▸ SHORT EXERCISE
Convert everything from the line containing "Viewport: 1570px width, 735px" down to the line containing "[x=781, y=73]" into a JSON list of strings, one string per line, skipping blank lines. Leave the pictures out of your answer.

### SUPPLIED RECORDS ###

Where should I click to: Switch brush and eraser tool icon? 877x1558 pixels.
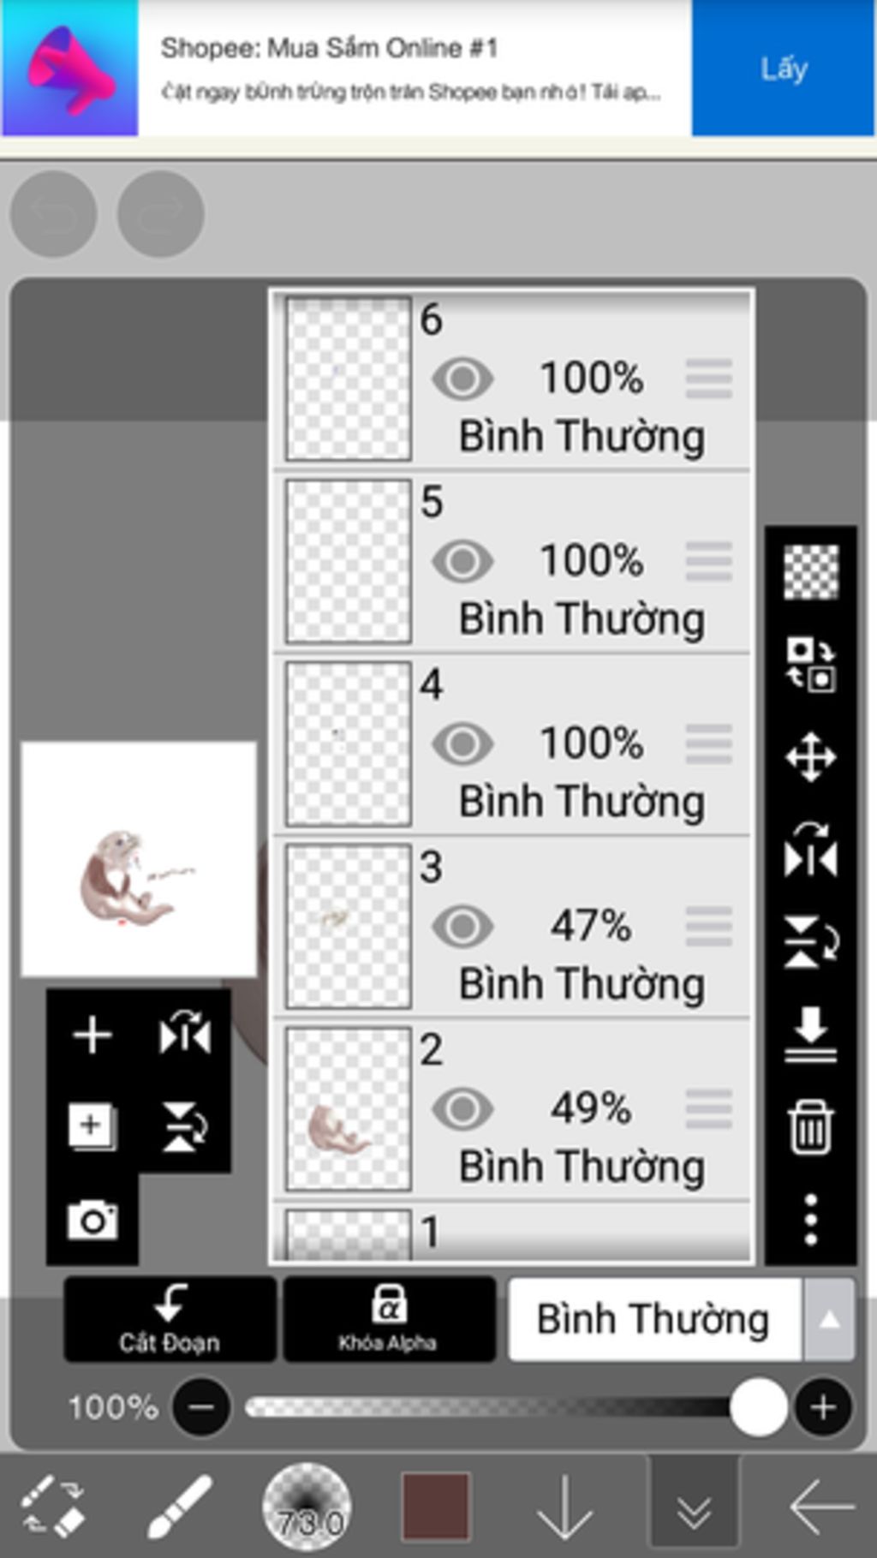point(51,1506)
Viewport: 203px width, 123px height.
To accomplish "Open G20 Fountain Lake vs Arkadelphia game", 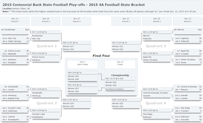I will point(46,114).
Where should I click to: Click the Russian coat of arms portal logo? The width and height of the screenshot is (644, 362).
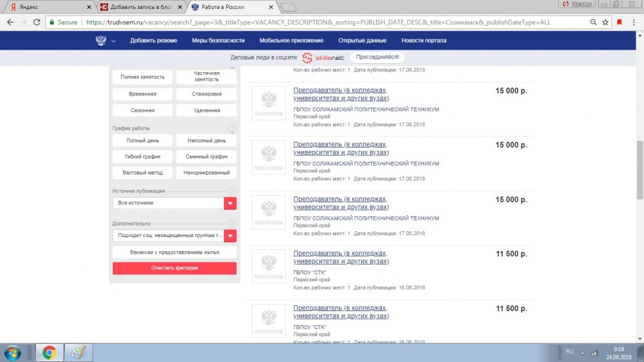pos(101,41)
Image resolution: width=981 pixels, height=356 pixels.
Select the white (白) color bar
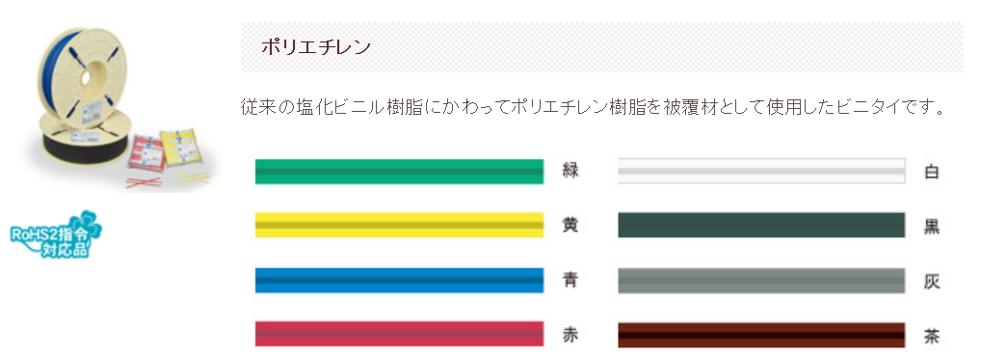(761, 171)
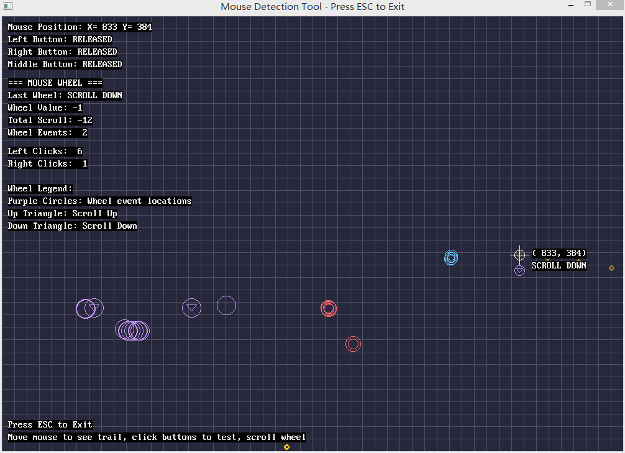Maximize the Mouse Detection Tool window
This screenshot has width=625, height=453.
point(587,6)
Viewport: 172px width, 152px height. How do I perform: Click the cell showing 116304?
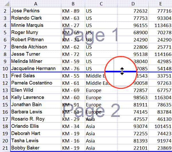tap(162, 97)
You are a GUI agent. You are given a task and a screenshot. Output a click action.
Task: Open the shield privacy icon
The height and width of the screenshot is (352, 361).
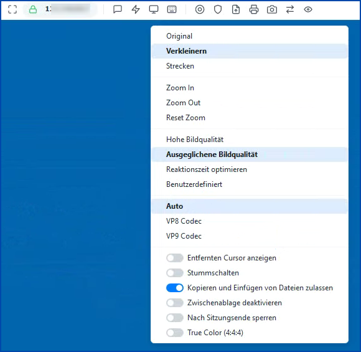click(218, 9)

###
### SUPPLIED RECORDS ###

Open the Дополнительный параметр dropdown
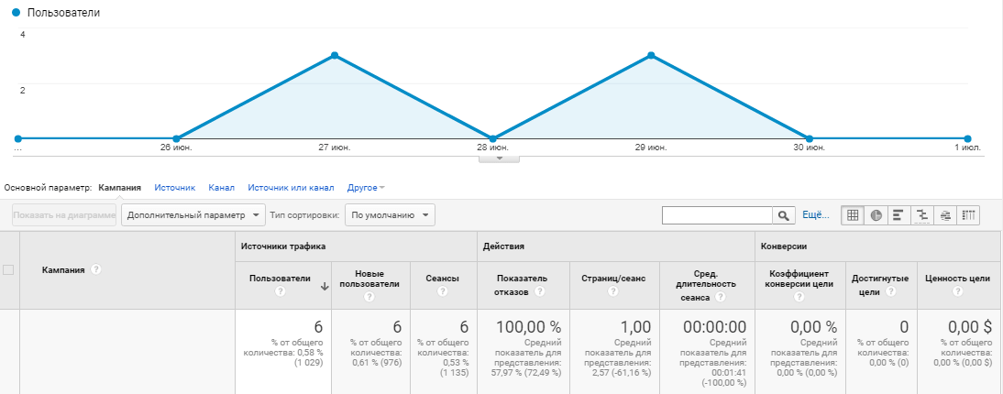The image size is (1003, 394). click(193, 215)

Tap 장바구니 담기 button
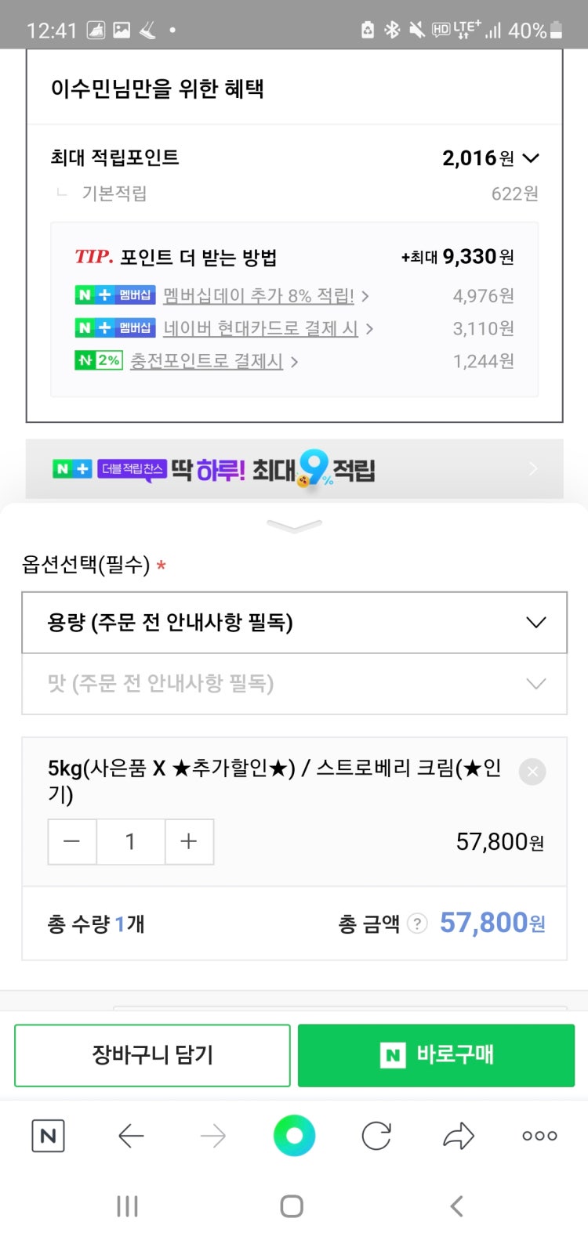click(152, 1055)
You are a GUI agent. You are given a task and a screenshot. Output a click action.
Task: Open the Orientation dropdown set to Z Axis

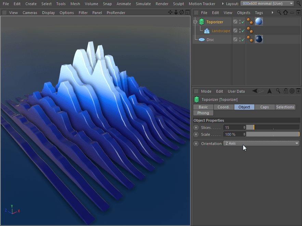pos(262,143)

###
### SUPPLIED RECORDS ###

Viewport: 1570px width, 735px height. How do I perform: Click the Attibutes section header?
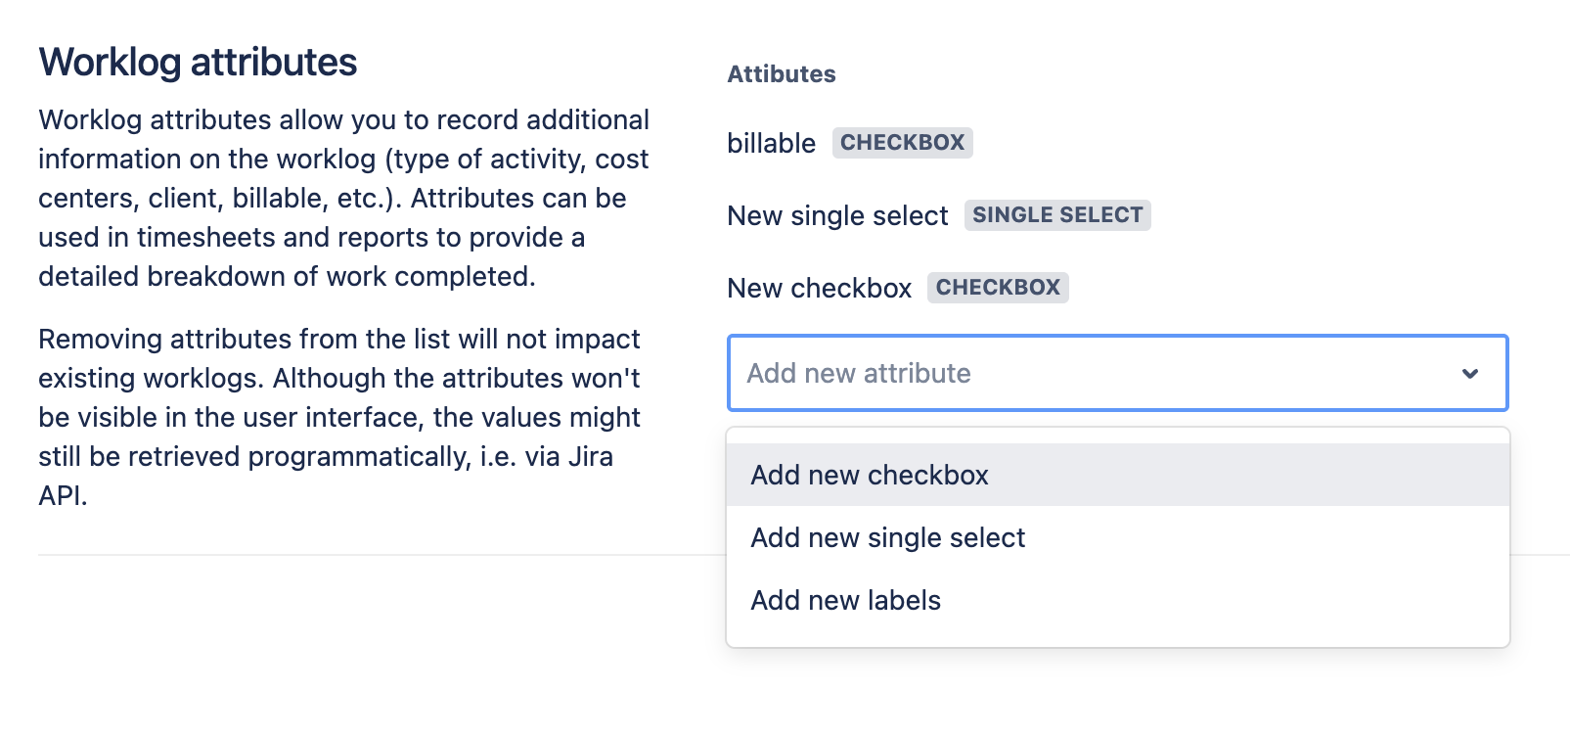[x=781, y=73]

###

▸ SOLUTION TO THIS TASK
[
  "Viewport: 1570px width, 735px height. How do I perform: Click the Attibutes section header?",
  "[x=781, y=73]"
]